Бодростина засмеялась и добавила:
– Алина Дмитриевна Висленева великодушно предоставляет нам позаботиться о ее сумасшедшем муже; эта добрая женщина нам доверяет: или посадить его в сумасшедший дом, для чего г. Кишенский уполномочен вручить нам от нее и просьбу об освидетельствовании; или же взять его к себе в деревню, где, по ее соображениям, природа, свежий воздух и простые нравы могут благодетельно подействовать на расстройство его душевных способностей.
Глафира пожала плечами, взвела глаза к небу и, улыбнувшись, произнесла:
– Это прелестно!
– Это черт знает что, – возмутился незлобивый Грегуар, – я его могу отдать на счет какого-нибудь общества в частную лечебницу сумасшедших.

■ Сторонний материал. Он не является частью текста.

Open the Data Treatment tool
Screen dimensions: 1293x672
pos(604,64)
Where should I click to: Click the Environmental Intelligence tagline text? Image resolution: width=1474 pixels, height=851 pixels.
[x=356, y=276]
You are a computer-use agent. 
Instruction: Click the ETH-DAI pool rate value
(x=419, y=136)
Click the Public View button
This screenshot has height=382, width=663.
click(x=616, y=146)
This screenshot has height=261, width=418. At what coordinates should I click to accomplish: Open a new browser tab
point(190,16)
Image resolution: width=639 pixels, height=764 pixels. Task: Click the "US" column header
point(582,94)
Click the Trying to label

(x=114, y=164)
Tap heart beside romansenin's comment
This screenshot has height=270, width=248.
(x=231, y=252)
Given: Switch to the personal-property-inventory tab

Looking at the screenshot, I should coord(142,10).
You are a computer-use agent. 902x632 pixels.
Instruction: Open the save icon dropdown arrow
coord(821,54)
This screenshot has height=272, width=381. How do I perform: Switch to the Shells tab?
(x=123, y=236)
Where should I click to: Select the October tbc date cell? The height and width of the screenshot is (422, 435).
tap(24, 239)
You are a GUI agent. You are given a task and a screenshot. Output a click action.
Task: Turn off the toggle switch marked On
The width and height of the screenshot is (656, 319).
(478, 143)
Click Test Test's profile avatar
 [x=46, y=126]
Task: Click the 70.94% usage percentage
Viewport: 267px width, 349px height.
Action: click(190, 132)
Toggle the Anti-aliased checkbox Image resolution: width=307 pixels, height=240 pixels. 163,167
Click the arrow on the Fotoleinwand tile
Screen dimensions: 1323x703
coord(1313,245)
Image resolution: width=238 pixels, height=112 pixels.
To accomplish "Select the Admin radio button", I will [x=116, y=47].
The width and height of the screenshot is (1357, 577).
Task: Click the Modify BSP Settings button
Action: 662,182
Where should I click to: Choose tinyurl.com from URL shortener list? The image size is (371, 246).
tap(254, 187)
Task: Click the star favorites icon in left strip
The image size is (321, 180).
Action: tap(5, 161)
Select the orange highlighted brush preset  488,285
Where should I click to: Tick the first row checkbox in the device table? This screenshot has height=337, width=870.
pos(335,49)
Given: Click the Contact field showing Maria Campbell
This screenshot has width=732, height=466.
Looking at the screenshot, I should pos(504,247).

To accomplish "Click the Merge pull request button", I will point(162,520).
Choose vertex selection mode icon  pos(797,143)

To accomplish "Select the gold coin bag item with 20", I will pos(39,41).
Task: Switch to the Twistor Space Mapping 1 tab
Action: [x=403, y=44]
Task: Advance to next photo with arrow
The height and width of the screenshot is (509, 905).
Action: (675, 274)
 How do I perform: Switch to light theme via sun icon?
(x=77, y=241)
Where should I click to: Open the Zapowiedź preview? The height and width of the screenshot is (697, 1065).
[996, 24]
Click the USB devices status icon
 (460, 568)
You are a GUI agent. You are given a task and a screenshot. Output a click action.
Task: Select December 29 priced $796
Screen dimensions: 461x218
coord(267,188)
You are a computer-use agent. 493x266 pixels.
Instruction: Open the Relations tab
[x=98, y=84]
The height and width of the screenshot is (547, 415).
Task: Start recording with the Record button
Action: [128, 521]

– Да это все совсем не потому-с, – вмешался Кишенский, – Алина Дмитриевна действительно больна, Алину Дмитриевну действительно лечат лучшие доктора в городе, и потом Алина Дмитриевна и без того много теряет.
– В муже? – пошутил Грегуар.
– Да-с; с его помешательством Алина Дмитриевна теряет на нем до тридцати тысяч рублей.
– Великий боже, да когда же у него были такие деньги?
– Я не знаю-с, но он должен по законным документам. Ведь вот он и за сестрин дом деньги взял, и их тоже, говорят, нет.
Глафира встала и, окинув презрительным взглядом Кишенского, проговорила:
– Но вы, может быть, еще напрасно тужите, может быть он еще излечим, и, наконец, может быть он даже совсем не сумасшедший.
С этим она вышла и, пройдя через несколько комнат к двери Ропшина, тронулась за замочную ручку, но замок был заперт.
– Отопритесь, Жозеф, – позвала она.
– Извините, я этого не могу, – отвечал Висленев.
– Но я вам принесла радость.
– Ни за что на свете не могу.
– Вы свободны, поймите вы: я говорю вам – вы свободны.
– Нет-с и не говорите лучше, ни за что на свете!
– Отопрись, болван, – прошипел внушительно подошедший к ним в эту минуту Горданов.
– Ты сам болван и скотина, – азартно отозвался Жозеф.
– Нате же читайте, несчастный, – молвила Глафира и подсунула в щель под дверь полученное ею письмо Алины.
И не прошло минуты, как за запертою дверью послышался неистовый визг; ключ повернулся в замке, дверь с шумом распахнулась; Иосаф Висленев вылетел из нее кубарем, смеясь и кривляясь, через все комнаты пред изумленными глазами Бодростина, Грегуара, Ропшина и Кишенского.
Ни при каких уговорах он не мог бы поступить с таким рассчитанным тактом: лучшего доказательства его сумасшествия уж было не нужно.
Кишенский посмотрел на него и, когда растрепанный Висленев остановился, подумал, как бы он его с сумасшедших глаз чем не хватил.
– Ну так владейте же им сами, – сказал он, юркнул и исчез за дверью.